- DATA TO USE
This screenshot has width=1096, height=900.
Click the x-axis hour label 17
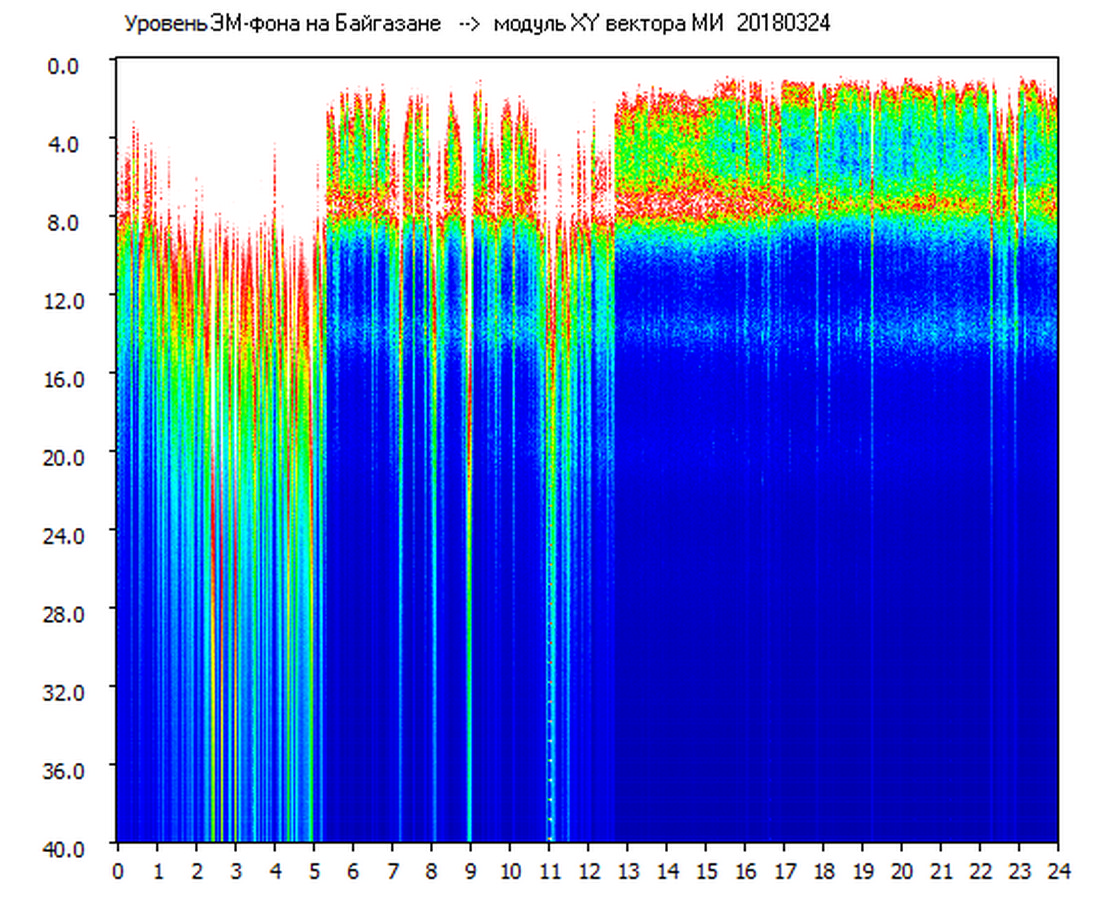click(x=784, y=871)
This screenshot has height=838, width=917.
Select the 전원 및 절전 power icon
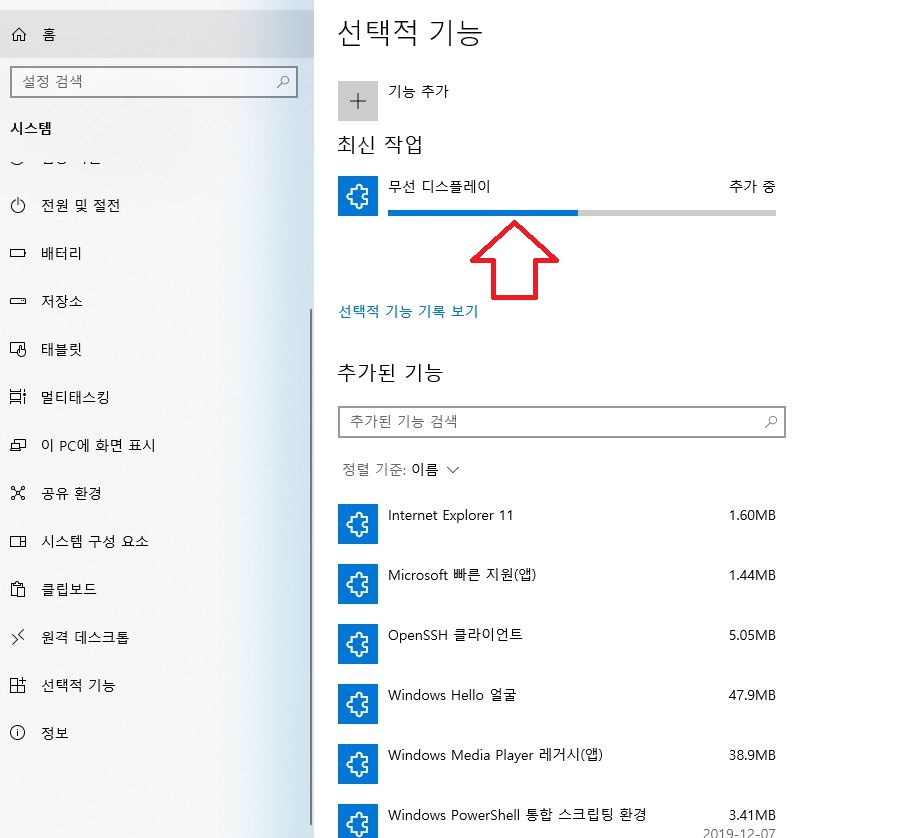tap(20, 206)
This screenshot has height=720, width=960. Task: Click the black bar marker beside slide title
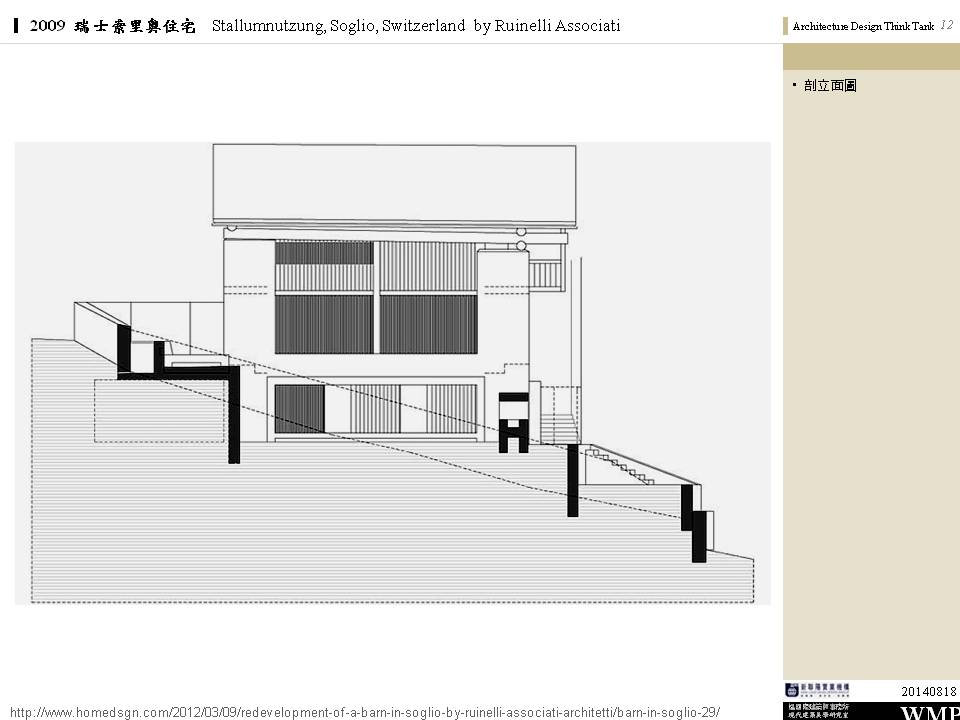(17, 26)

- YOUR OBJECTIVE
Give the entries again word for word, but skip the pictures.

- COMPLETED EXERCISE
This screenshot has width=1096, height=900.
Click the x-axis hour label 17
click(x=784, y=871)
This screenshot has height=838, width=917.
Select the 전원 및 절전 power icon
tap(20, 206)
This screenshot has height=720, width=960. Task: Click the black bar marker beside slide title
(17, 26)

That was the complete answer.